こうしたお酢の健康効果に関する研究はいろいろと行われており、効果の解明が期待されています。

大麦のみを原材料とした大麦黒酢

ひと口にお酢といっても、原材料や製造方法によって種類も味わいもさまざま。食品表示基準によると、食酢(食用のお酢)のうち、家庭用のほとんどは醸造酢です。また、醸造酢には穀類を主原料としたお酢と、りんご酢・ぶどう酢などの果汁を主原料としたお酢があります。
さらに、穀類から造られるお酢は、何種類かに分類されています。スーパーなどでよく見かける“穀物酢”は、米、小麦、大麦、とうもろこしなどの穀物を1~2種以上バランスよくブレンドしたもの。それ以外にも米酢や黒酢があり、黒酢には米黒酢と大麦黒酢があります。

大麦麦芽をじっくり発酵・熟成させて生まれる大麦黒酢

原料の違いによって、さまざまな種類があるお酢。大麦を主原料としたお酢として有名なのが、イギリスの家庭に欠かせない「モルトビネガー」です。大麦麦芽(モルト)と小麦やとうもろこしなどで造るお酢で、イギリスの代表的な料理「フィッシュ&チップス」は、塩とモルトビネガーをかけて食べるのが一般的です。
一方日本でも、大麦を主役にしたお酢があります。

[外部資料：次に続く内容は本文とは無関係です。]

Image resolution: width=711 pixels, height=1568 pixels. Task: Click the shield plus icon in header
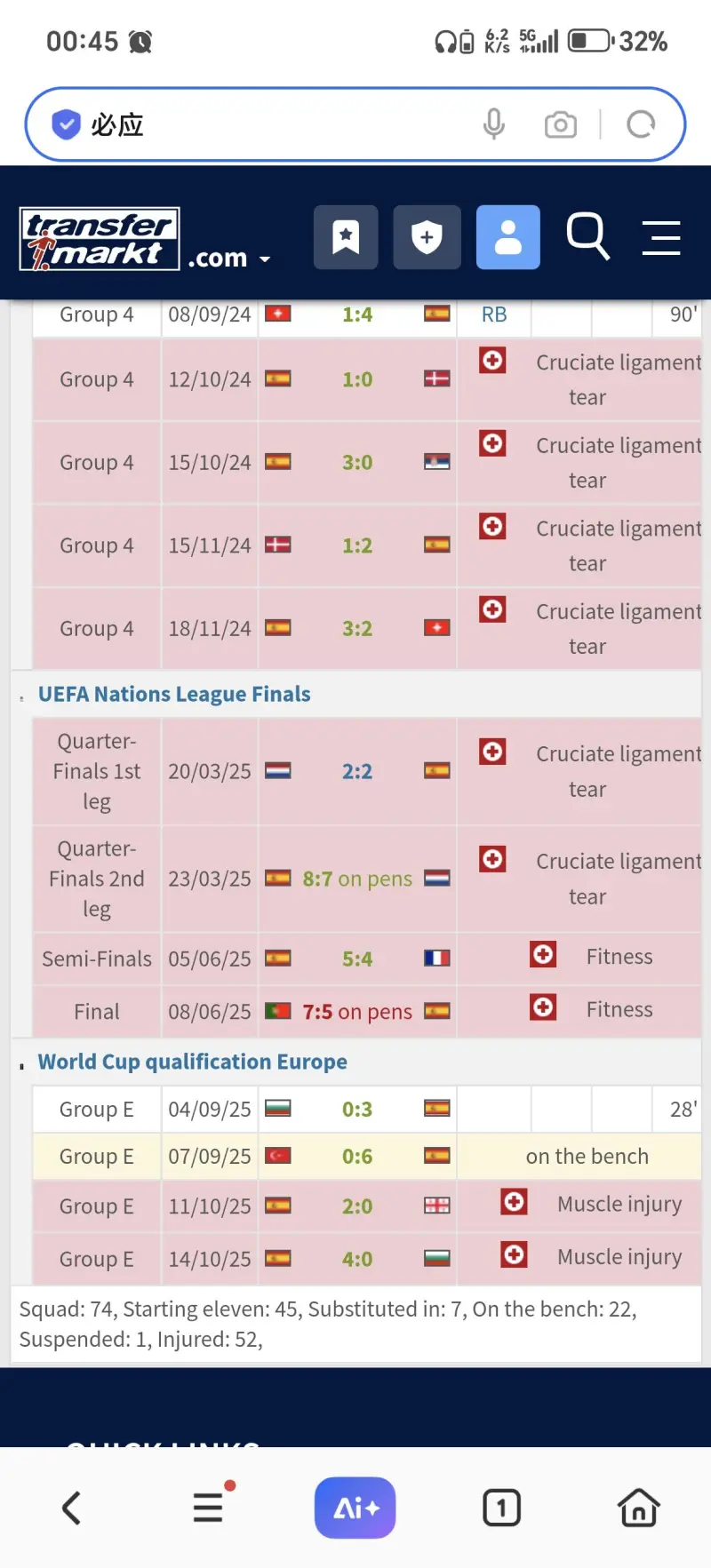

それが「大麦黒酢」。黒酢は琥珀色や黒色など、ほかのお酢と色が違いますが、その色のもととなるのがアミノ酸と糖分です。長い時間をかけて熟成させ、アミノ酸と糖が化学反応を起こすことで、液体が深みのある色へと変わっていきます。中でも、大麦黒酢は大麦のみを原料として熟成させたもので、多くのアミノ酸を含んでいます。また、独特の香ばしくて甘い香りとコクのあるまろやかな味わいが特長です。

大麦黒酢の製造方法
食酢は、お酒に含まれるアルコールが酢酸に変化してできる発酵食品。まず、原料の穀物に含まれるでんぷんを”糖“に分解してアルコール発酵させ、お酢のもととなるお酒を造ります。さらに、それを酢酸発酵させると、お酢ができ上がります。大麦黒酢は麦芽(大麦を発芽させ、高温で乾燥させたもの)から造られる”麦芽酢“です。大麦黒酢の造り方について、全国食酢協会中央会に伺いました。

① 酒精発酵(酢のもとになる酒を造る)
麦芽からお酒を造る方法はさまざま。一例として、まず乾燥した麦芽に65度前後のお湯を加えます。すると、麦芽に含まれた多量の酵素(アミラーゼ)の働きによって、でんぷんが分解されて糖分に変わります。この麦芽汁をろ過し、「麦芽汁」と「麦芽かす」に分けます。麦芽かすを洗浄した水を麦芽汁に加えます。さらに、酵母を加えて26~30度で発酵させると、およそ5日間で糖分がアルコールになり、酒のもと(もろみ)ができます。

② 酢酸発酵(酢に変える)
①のもろみに対して、約3~5割の“種酢”を加えます。種酢とは、アルコールから酢酸に変えるために欠かせない酢酸菌や酢酸発酵が終わった食酢の一部のこと。これを新しい食酢の仕込みに使います。この種酢を混ぜたら38~40度に加温し、発酵槽に入れて種酢の中の酢酸菌の力で発酵させます。残留アルコール分が0.3~0.4%程度になったら発酵完了です。

③ 熟成
②でできた食酢を貯蔵タンクで1~2ヶ月ほど寝かして熟成させることで、酢酸特有の刺激臭がなくなり、香味が増してまろやかな味になります。季節によって発酵期間が多少異なるものの、熟成後およそ2~3ヶ月で大麦黒酢のでき上がりです。

④ ろ過・殺菌・ビン詰め
熟成したら、ろ過して濁りを取り除き、透明な液にします。味や香りが損なわれないように70度前後で24秒ほど殺菌して、ビン詰めをします。

お酢ドリンクは原液を避け、約5~10倍に薄めて

大麦黒酢は酸味や口あたりがマイルドで、使いやすいお酢です。日々の料理に活用するもよし、ドリンクに加えて飲むのもおすすめです。ドリンクとして飲む場合は、一日の摂取量は15ml(大さじ1)程度が目安。ただし、お酢は酸性で刺激が強いため、原液のまま飲むと、胃や食道などに負担がかかるので要注意です。約5~10倍に薄め、空腹時を避けて飲みましょう。水やお湯で薄めて飲むと、大麦黒酢のシンプルな味わいが楽しめます。また、炭酸水で割ると、シュワっと爽やかな黒酢ソーダに。その他、お好みで牛乳、豆乳、オレンジジュースなどで割ってもおいしくいただけます。大さじ1程度のはちみつを加えると、ほんのり甘味が増して、より飲みやすいドリンクになります。この夏は、オリジナル大麦黒酢レシピを楽しんではいかがでしょうか。お酢の力で、すっきり暑い夏を乗り切りましょう。